先だって高千穂町に「インターネットカフェ」がオープンした。宮崎県北初だという。そしてネットカフェとしての営業に併せて、パソコン教室も始めたようだ。インターネットどころか、パソコンにすら馴染みのない住民が多い高千穂にあって、パソコンを購入しなくてもパソコンとインターネットを体験できるのだから、画期的と言って良いだろう。
僕がパソコンに電話回線をつないで「電子メール」を利用するようになって約8年になる。そんな僕でも、近年のパソコンとインターネットの普及の早さには、正直驚いている。コストは安くなり、扱いも容易になった。パソコンと通信システムの高性能化は、音声や動画など、パソコンとインターネットの利用のあり方をも変えようとしている。
今どきのインターネットを快適に利用しようと思えば、通信容量が桁違いに大きく常時接続が可能な高速通信回線「ブロードバンド」が欲しい。延岡市などではすでにケーブルテレビ回線を使ったブロードバンド接続が普及しているようで、本当にうらやましい。一方、高千穂で本格的なブロードバンド網が全域に整備されるにはまだ数年を要しそうな気配だ。

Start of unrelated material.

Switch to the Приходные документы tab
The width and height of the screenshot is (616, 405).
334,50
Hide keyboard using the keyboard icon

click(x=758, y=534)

地方は都市部に比べ物流、情報、各種サービスなどの点でいろいろ不便が多いものだ。道路をどんなに整備しても都市との物理的距離は縮まらないし、どんなに都市化を進めてもやはり都市の便利さにはかなわない。便利さだけを求めるなら、はっきり言って都市に出たほうが良い。
そんな中で僕は福岡から高千穂に移り住んだ。それはもちろん、僕が求めているもの(クマ、そして自然と野生動物)が都市になく、ここにはあるからだ。
だが、駆け出しの写真家としては、まず自分の作品を世間に認めてもらう必要がある。売れない本を出版したり、金にならない写真展を開いたり…出版社やマスコミ相手の売り込み活動が不可欠だ。だが、地方に拠点を置いたのではそれは難しい。無名の写真家が地方に移り住むなんて無茶な話だ。…インターネットがない時代はそうだった。
僕は、インターネット上に開設しているホームページで、「クマ探し」の進行状況や撮影した写真を一般公開している。これは僕にとって看板や店舗の代わりだ。読者からのメッセージは、日本全国はもちろん、時には海外からも届く。このホームページを通じて、マスコミ各社は僕の活動に注目してくれた。全国のクマ関係者は「九州の栗原」を認知してくれた。着実にファンも増えている。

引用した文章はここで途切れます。